*** RAW DATA ***
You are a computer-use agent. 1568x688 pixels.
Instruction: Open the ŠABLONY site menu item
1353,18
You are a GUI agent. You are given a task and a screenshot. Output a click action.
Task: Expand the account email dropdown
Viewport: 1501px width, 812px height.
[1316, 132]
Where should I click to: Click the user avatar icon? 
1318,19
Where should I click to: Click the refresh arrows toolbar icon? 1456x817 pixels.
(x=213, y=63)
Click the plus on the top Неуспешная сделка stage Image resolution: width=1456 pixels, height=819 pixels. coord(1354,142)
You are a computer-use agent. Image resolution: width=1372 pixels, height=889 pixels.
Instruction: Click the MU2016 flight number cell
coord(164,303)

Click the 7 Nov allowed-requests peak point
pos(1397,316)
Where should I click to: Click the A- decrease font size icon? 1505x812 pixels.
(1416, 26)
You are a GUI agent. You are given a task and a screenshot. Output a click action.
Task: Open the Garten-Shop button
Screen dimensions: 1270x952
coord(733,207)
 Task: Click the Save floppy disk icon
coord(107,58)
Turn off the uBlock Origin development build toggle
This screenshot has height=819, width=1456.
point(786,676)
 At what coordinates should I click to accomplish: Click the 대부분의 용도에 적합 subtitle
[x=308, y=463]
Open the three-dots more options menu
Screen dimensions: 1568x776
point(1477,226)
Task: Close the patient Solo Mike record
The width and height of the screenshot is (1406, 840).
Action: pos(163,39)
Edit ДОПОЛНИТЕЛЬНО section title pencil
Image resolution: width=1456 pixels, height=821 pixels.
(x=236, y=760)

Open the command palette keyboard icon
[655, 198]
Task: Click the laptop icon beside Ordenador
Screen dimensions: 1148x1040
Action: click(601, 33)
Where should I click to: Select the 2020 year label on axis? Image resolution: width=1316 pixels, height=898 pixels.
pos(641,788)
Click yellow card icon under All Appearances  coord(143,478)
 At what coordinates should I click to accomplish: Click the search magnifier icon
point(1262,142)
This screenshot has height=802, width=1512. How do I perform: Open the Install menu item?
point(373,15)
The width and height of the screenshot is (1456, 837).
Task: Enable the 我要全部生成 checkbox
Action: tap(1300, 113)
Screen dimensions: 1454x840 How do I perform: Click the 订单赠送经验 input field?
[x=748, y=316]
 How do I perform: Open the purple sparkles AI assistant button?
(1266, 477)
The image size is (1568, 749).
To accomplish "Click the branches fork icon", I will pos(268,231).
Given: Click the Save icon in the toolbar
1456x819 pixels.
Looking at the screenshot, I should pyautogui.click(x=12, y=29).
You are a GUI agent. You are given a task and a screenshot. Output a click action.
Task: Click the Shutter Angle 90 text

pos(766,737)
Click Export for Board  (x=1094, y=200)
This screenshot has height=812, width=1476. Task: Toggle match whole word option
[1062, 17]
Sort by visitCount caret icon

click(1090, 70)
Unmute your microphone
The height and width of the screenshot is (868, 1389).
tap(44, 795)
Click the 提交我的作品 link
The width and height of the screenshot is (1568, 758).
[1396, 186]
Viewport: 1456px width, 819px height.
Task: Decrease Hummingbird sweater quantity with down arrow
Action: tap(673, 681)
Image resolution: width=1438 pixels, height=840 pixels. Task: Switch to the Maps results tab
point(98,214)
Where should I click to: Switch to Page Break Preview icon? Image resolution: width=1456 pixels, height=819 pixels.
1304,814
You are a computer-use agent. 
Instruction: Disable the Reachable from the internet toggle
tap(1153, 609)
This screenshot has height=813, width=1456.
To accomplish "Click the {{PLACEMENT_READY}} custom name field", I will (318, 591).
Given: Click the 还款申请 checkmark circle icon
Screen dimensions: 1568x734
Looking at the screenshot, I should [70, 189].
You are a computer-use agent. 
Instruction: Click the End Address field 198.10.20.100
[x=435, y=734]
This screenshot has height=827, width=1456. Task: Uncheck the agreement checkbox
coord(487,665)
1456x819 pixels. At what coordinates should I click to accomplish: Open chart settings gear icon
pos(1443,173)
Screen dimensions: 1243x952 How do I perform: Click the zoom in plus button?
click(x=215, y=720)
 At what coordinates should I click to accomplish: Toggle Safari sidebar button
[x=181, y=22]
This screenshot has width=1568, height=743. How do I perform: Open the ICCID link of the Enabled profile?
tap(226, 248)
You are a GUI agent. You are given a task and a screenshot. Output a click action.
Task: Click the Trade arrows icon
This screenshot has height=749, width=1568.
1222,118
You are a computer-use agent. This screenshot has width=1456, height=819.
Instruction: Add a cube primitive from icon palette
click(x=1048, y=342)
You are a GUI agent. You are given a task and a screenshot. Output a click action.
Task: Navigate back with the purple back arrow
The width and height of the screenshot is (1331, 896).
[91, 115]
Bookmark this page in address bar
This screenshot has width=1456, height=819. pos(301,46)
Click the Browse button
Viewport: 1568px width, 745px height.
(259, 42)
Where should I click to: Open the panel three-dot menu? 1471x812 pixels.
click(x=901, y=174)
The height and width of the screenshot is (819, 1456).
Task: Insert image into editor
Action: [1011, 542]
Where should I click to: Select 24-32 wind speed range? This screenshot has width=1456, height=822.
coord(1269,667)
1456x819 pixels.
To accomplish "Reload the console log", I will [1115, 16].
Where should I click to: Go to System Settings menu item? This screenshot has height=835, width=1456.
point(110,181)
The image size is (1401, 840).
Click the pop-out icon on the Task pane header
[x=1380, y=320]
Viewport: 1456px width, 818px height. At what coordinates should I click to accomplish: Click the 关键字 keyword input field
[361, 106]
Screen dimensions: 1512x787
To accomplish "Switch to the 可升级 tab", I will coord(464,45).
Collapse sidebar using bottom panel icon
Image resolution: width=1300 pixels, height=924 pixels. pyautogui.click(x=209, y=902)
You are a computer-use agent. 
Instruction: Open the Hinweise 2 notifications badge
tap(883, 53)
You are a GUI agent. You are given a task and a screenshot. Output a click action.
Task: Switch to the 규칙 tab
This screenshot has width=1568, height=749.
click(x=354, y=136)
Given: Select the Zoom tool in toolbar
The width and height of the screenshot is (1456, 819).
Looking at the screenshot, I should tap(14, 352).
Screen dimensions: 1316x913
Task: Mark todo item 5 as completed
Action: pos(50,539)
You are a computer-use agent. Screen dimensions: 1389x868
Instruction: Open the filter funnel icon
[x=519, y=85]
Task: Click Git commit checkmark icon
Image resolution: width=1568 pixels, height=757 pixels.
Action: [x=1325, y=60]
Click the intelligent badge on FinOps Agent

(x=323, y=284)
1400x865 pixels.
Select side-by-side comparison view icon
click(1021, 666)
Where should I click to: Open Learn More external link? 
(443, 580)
***
§ **TASK PROMPT**:
Return everything in the records. Keep each line exactly as written.

§ **SOLUTION FOR THIS PROBLEM**:
You are a computer-use agent. 1568x688 pixels.
Instruction: Open the ŠABLONY site menu item
1353,18
You are a GUI agent. You are given a task and a screenshot. Output a click action.
Task: Expand the account email dropdown
Viewport: 1501px width, 812px height.
[1316, 132]
Where should I click to: Click the user avatar icon? 
1318,19
Where should I click to: Click the refresh arrows toolbar icon? 1456x817 pixels.
(x=213, y=63)
Click the plus on the top Неуспешная сделка stage Image resolution: width=1456 pixels, height=819 pixels. coord(1354,142)
You are a computer-use agent. Image resolution: width=1372 pixels, height=889 pixels.
Instruction: Click the MU2016 flight number cell
coord(164,303)

Click the 7 Nov allowed-requests peak point
pos(1397,316)
Where should I click to: Click the A- decrease font size icon? 1505x812 pixels.
(1416, 26)
You are a GUI agent. You are given a task and a screenshot. Output a click action.
Task: Open the Garten-Shop button
Screen dimensions: 1270x952
coord(733,207)
 Task: Click the Save floppy disk icon
coord(107,58)
Turn off the uBlock Origin development build toggle
This screenshot has height=819, width=1456.
point(786,676)
 At what coordinates should I click to accomplish: Click the 대부분의 용도에 적합 subtitle
[x=308, y=463]
Open the three-dots more options menu
Screen dimensions: 1568x776
point(1477,226)
Task: Close the patient Solo Mike record
The width and height of the screenshot is (1406, 840).
Action: pos(163,39)
Edit ДОПОЛНИТЕЛЬНО section title pencil
Image resolution: width=1456 pixels, height=821 pixels.
(x=236, y=760)

Open the command palette keyboard icon
[655, 198]
Task: Click the laptop icon beside Ordenador
Screen dimensions: 1148x1040
Action: click(601, 33)
Where should I click to: Select the 2020 year label on axis? Image resolution: width=1316 pixels, height=898 pixels.
pos(641,788)
Click yellow card icon under All Appearances  coord(143,478)
 At what coordinates should I click to accomplish: Click the search magnifier icon
point(1262,142)
This screenshot has height=802, width=1512. How do I perform: Open the Install menu item?
point(373,15)
The width and height of the screenshot is (1456, 837).
Task: Enable the 我要全部生成 checkbox
Action: tap(1300, 113)
Screen dimensions: 1454x840 How do I perform: Click the 订单赠送经验 input field?
[x=748, y=316]
 How do I perform: Open the purple sparkles AI assistant button?
(1266, 477)
The image size is (1568, 749).
To accomplish "Click the branches fork icon", I will pos(268,231).
Given: Click the Save icon in the toolbar
1456x819 pixels.
Looking at the screenshot, I should pyautogui.click(x=12, y=29).
You are a GUI agent. You are given a task and a screenshot. Output a click action.
Task: Click the Shutter Angle 90 text

pos(766,737)
Click Export for Board  (x=1094, y=200)
This screenshot has height=812, width=1476. Task: Toggle match whole word option
[1062, 17]
Sort by visitCount caret icon

click(1090, 70)
Unmute your microphone
The height and width of the screenshot is (868, 1389).
tap(44, 795)
Click the 提交我的作品 link
The width and height of the screenshot is (1568, 758).
[1396, 186]
Viewport: 1456px width, 819px height.
Task: Decrease Hummingbird sweater quantity with down arrow
Action: tap(673, 681)
Image resolution: width=1438 pixels, height=840 pixels. Task: Switch to the Maps results tab
point(98,214)
Where should I click to: Switch to Page Break Preview icon? Image resolution: width=1456 pixels, height=819 pixels.
1304,814
You are a computer-use agent. 
Instruction: Disable the Reachable from the internet toggle
tap(1153, 609)
This screenshot has height=813, width=1456.
To accomplish "Click the {{PLACEMENT_READY}} custom name field", I will (318, 591).
Given: Click the 还款申请 checkmark circle icon
Screen dimensions: 1568x734
Looking at the screenshot, I should [70, 189].
You are a computer-use agent. 
Instruction: Click the End Address field 198.10.20.100
[x=435, y=734]
This screenshot has height=827, width=1456. Task: Uncheck the agreement checkbox
coord(487,665)
1456x819 pixels. At what coordinates should I click to accomplish: Open chart settings gear icon
pos(1443,173)
Screen dimensions: 1243x952 How do I perform: Click the zoom in plus button?
click(x=215, y=720)
 At what coordinates should I click to accomplish: Toggle Safari sidebar button
[x=181, y=22]
This screenshot has width=1568, height=743. How do I perform: Open the ICCID link of the Enabled profile?
tap(226, 248)
You are a GUI agent. You are given a task and a screenshot. Output a click action.
Task: Click the Trade arrows icon
This screenshot has height=749, width=1568.
1222,118
You are a computer-use agent. This screenshot has width=1456, height=819.
Instruction: Add a cube primitive from icon palette
click(x=1048, y=342)
You are a GUI agent. You are given a task and a screenshot. Output a click action.
Task: Navigate back with the purple back arrow
The width and height of the screenshot is (1331, 896).
[91, 115]
Bookmark this page in address bar
This screenshot has width=1456, height=819. pos(301,46)
Click the Browse button
Viewport: 1568px width, 745px height.
(259, 42)
Where should I click to: Open the panel three-dot menu? 1471x812 pixels.
click(x=901, y=174)
The height and width of the screenshot is (819, 1456).
Task: Insert image into editor
Action: [1011, 542]
Where should I click to: Select 24-32 wind speed range? This screenshot has width=1456, height=822.
coord(1269,667)
1456x819 pixels.
To accomplish "Reload the console log", I will [1115, 16].
Where should I click to: Go to System Settings menu item? This screenshot has height=835, width=1456.
point(110,181)
The image size is (1401, 840).
Click the pop-out icon on the Task pane header
[x=1380, y=320]
Viewport: 1456px width, 818px height. At what coordinates should I click to accomplish: Click the 关键字 keyword input field
[361, 106]
Screen dimensions: 1512x787
To accomplish "Switch to the 可升级 tab", I will coord(464,45).
Collapse sidebar using bottom panel icon
Image resolution: width=1300 pixels, height=924 pixels. pyautogui.click(x=209, y=902)
You are a computer-use agent. 
Instruction: Open the Hinweise 2 notifications badge
tap(883, 53)
You are a GUI agent. You are given a task and a screenshot. Output a click action.
Task: Switch to the 규칙 tab
This screenshot has width=1568, height=749.
click(x=354, y=136)
Given: Select the Zoom tool in toolbar
The width and height of the screenshot is (1456, 819).
Looking at the screenshot, I should tap(14, 352).
Screen dimensions: 1316x913
Task: Mark todo item 5 as completed
Action: pos(50,539)
You are a computer-use agent. Screen dimensions: 1389x868
Instruction: Open the filter funnel icon
[x=519, y=85]
Task: Click Git commit checkmark icon
Image resolution: width=1568 pixels, height=757 pixels.
Action: [x=1325, y=60]
Click the intelligent badge on FinOps Agent

(x=323, y=284)
1400x865 pixels.
Select side-by-side comparison view icon
click(1021, 666)
Where should I click to: Open Learn More external link? 
(443, 580)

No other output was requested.